Die Hafenanlagen wurden lange von den Briten als „Gibraltar des Westens“ betrieben. Es diente als Werft und Verpflegungsstation für die Schiffe, die zwischen den Westindies in der Karibik und Nova-Scotia unterwegs waren. Das zwischen 1814 und 1863 erbaute Fort diente in beiden Weltkriegen als Basis und wurde 1951 aufgegeben.
Später wurde den Gebäuden neues Leben eingehaucht: Unter anderem findet sich hier heute ein Seefahrtsmuseum, ein Kino, ein Handwerksmarkt und der „Bermuda Schnorchel Park“.
In der Nähe liegen die wunderschönen Strände von Somerset Long Bay.
Außerdem ist das Dock inzwischen Anlegestelle für die Kreuzfahrtschife vieler Reedereien.

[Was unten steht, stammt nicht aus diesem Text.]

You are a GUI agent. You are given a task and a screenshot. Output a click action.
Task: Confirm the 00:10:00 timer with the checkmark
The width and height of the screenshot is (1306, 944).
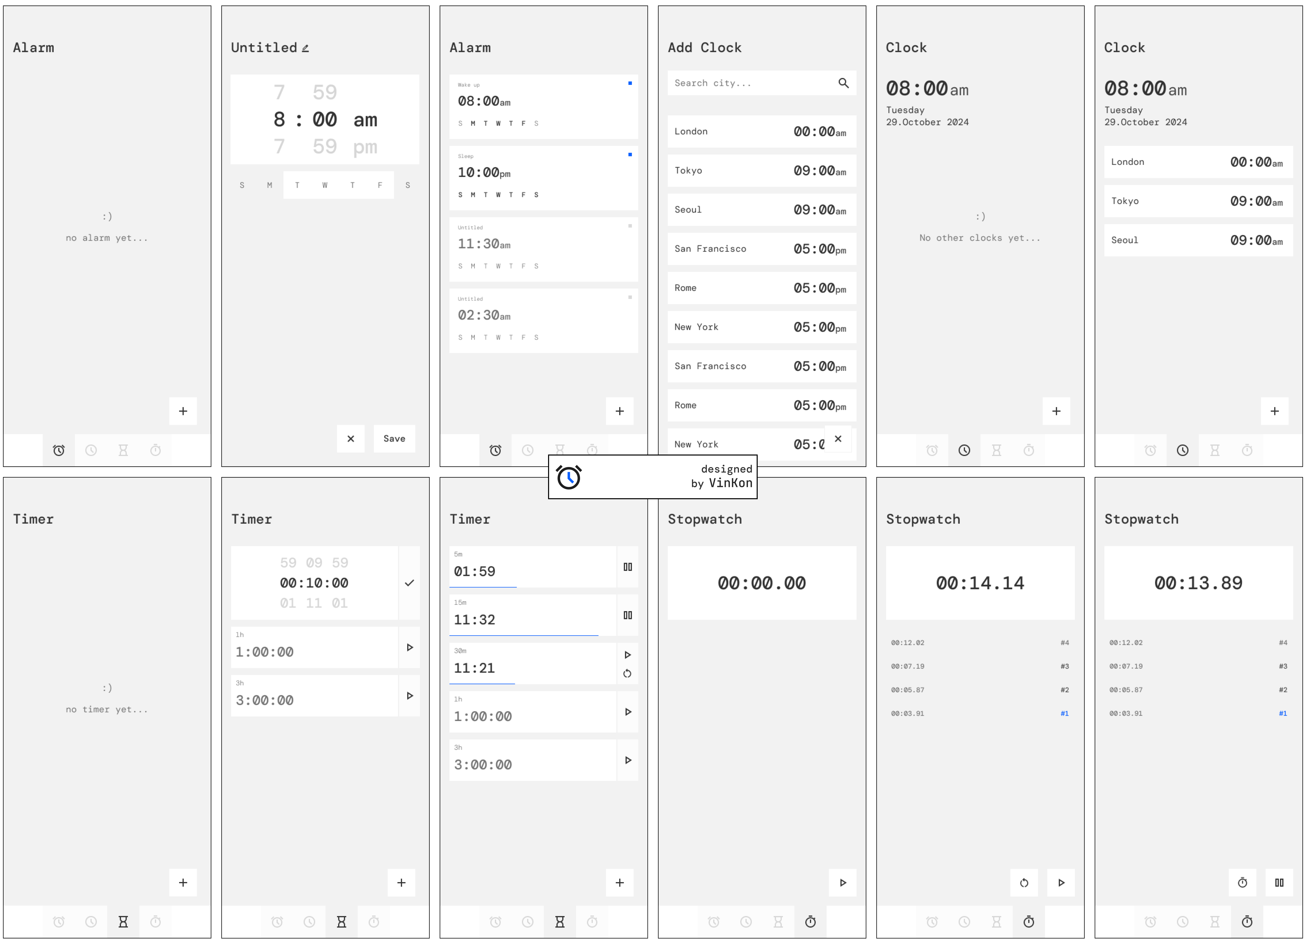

Weitere mögliche Anlaufhäfen sind auf den Bermudas sind St. George und Hamilton.
Kunden-Hafentipps
Albert Jost Hischier
Besser einen Einheimischen als Tour-Guide buchen oder einen Scooter mieten, Max. Geschwindikgeit 35 km, Linksverkehr. Ausflüge ab Schiff teuer
Mischa Michael Gisiger
St. George‘s über Cruise gebucht. Wusste nicht, dass es auf die Fähre geht. 30 Minuten an der brütenden Hitze anstehen am Pier, dann eingepfercht wie Tiere einsteigen … nicht sehr berauschendes Gefühl. An Land ging es dann mit dem Bus in 6-er Gruppen. War interessant & informativ.
Unbedingt eigenes Wasser mitnehmen. Es ist sehr teuer - 2 Coronabier kosteten $ 24.-.